HIDDEN GEMS The Boy Who Could Fly’s “BRAIN CLOUD” Bridged Fantasy and the Mundane By Jude Noel · Illustration by Ben Hickey · November 20, 2023

As frontwoman of synth-pop duo Bobo and an integral part of her brother’s Hel Audio electronic collective, Utah’s Kari Jorgensen may be best known as a purveyor of intricately composed art pop with a digital sheen. Before Bobo’s formation in the early 2010s, however, she released a small handful of homespun solo recordings as The Boy Who Could Fly, fashioning lo-fi miniatures out of plunking power chords, boldly conspicuous samples, and the occasional clatter of live drums. Accompanied by childlike doodles of Tamagotchis and parka-clad figures, the project’s earliest releases felt as charming as an art-class project made of popsicle sticks and paste. Strings buzzed and warbled, Jorgensen occasionally folding in patchwork bits of keyboard or overdubbed vocal harmony in the vein of classic Sentridoh: Cozy, but with a faint undercurrent of unease.

Released in 2011, BRAIN CLOUD was The Boy Who Could Fly’s swan song, fleshing out Jorgensen’s songwriting while maintaining the project’s raw ethos. Opening track “Closer” bursts into being without introduction, jumping directly into its opening verse as if it’s a de facto theme song. A muffled snare backs clean electric chords and multi-tracked vocals, each element stumbling into place with extra room to spare. Jorgensen’s singing holds the collage of disparate parts together, leaping for high notes and sighing as her voice falls back to earth. “I feel closer, closer, closer to what I need to listen to,” she says. “My ears are not fools.”

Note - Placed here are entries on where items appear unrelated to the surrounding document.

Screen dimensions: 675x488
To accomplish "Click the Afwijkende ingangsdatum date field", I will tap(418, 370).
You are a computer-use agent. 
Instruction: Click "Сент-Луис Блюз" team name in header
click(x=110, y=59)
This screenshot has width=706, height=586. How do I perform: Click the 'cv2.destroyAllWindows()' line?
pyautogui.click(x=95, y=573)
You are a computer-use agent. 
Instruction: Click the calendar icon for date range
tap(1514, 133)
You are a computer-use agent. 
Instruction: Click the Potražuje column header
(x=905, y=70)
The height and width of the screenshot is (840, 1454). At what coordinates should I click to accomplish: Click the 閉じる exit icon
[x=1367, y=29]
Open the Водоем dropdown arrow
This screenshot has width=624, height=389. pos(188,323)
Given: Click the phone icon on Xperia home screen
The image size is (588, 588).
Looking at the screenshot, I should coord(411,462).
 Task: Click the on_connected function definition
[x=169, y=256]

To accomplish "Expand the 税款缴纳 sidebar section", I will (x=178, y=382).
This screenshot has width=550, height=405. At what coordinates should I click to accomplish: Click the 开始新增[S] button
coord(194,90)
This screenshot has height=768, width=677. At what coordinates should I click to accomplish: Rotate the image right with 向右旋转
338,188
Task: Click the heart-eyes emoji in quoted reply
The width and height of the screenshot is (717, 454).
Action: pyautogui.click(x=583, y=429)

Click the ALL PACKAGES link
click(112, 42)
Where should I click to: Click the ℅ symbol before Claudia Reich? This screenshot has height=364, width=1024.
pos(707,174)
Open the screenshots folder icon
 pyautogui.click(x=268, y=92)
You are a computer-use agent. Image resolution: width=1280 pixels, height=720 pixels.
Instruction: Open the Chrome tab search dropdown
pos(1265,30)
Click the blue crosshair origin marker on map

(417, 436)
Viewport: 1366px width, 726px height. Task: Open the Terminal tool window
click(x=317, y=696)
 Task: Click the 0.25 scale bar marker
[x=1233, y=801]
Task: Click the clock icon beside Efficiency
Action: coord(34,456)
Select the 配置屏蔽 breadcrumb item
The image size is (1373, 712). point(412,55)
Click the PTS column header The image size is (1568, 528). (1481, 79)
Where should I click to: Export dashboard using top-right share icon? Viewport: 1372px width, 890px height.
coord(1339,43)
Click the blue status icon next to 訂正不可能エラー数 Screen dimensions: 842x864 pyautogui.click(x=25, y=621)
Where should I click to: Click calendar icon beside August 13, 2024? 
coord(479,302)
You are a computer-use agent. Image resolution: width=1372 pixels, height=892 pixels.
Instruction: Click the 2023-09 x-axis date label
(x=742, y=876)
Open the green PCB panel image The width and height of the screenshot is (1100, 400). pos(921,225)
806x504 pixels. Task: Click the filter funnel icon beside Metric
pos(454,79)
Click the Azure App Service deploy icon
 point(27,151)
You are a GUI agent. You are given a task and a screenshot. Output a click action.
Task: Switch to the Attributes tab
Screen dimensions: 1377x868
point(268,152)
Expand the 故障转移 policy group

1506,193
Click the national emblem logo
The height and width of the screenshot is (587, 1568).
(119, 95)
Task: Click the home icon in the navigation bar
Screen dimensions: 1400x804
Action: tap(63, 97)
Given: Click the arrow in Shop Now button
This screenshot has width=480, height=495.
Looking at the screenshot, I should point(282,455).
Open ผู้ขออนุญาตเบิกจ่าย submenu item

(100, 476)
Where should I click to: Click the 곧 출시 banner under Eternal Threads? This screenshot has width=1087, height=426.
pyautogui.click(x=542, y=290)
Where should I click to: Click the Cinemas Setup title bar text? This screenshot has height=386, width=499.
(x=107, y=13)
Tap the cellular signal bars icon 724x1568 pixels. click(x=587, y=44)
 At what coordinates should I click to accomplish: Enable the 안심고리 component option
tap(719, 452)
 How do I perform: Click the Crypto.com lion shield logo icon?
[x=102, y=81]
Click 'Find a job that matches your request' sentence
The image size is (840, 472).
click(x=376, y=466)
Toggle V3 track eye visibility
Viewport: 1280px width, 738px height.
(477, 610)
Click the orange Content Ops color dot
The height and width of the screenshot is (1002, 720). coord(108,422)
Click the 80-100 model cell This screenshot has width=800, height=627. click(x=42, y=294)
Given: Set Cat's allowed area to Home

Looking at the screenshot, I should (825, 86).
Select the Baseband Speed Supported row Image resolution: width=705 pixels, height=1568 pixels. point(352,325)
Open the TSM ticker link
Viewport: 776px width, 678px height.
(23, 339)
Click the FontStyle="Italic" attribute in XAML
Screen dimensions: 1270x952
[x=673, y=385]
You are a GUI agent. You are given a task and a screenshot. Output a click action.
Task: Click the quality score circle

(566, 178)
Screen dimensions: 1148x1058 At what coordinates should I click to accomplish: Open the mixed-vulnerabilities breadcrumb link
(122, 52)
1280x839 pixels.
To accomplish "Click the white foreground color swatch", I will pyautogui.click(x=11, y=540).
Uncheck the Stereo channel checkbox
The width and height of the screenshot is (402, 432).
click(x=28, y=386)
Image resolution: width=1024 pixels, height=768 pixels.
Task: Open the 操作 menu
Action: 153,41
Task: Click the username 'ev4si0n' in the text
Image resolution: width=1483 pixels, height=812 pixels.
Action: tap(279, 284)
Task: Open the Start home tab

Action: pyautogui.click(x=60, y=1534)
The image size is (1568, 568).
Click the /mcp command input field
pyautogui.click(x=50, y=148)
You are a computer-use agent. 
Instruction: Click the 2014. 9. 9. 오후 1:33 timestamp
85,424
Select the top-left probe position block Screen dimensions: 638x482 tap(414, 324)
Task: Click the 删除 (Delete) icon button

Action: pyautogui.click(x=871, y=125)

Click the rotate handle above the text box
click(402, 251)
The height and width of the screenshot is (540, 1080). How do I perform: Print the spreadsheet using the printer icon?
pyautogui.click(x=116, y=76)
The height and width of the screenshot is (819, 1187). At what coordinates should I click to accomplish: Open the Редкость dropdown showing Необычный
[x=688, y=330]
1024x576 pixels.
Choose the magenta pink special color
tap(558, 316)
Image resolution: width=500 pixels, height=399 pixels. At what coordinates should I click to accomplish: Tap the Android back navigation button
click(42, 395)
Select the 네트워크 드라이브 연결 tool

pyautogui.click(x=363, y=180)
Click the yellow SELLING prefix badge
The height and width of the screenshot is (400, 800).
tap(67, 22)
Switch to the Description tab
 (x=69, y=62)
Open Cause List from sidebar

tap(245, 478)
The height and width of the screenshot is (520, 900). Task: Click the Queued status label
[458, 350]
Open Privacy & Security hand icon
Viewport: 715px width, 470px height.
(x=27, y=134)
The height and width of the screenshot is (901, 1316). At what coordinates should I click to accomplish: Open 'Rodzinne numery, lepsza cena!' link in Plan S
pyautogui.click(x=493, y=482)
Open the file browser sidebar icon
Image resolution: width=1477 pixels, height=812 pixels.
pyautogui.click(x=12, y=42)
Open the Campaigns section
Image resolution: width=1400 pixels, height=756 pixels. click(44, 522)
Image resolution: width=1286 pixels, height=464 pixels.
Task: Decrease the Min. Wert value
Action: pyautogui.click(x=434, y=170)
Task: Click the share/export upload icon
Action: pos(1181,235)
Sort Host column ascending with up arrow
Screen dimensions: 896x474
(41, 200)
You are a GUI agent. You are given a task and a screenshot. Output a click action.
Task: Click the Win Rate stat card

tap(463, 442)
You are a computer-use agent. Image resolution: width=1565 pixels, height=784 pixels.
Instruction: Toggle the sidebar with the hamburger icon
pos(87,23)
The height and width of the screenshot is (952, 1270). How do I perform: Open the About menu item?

Even when backed solely by muted guitar, as on “Biomythography,” Jorgensen demonstrates mastery at making massive statements with scant resources. Instrumentally, she works with little more than a looped progression played on lower strings, yet the scope of her songwriting expands into the cosmos and beyond. “I can never be sure where your silent space comes from, or all your heroic mythology,” she sings, consciousness soaring into the unknown, before returning to a mundane present: “Every day is a timeline. You’ve got all these people and places to memorize—flashing index cards in the sky.” In the tradition of classic K Records solo acts like Lois and Calvin Johnson, Jorgensen imagined worlds where fantasy and the minutiae of the everyday existed side by side.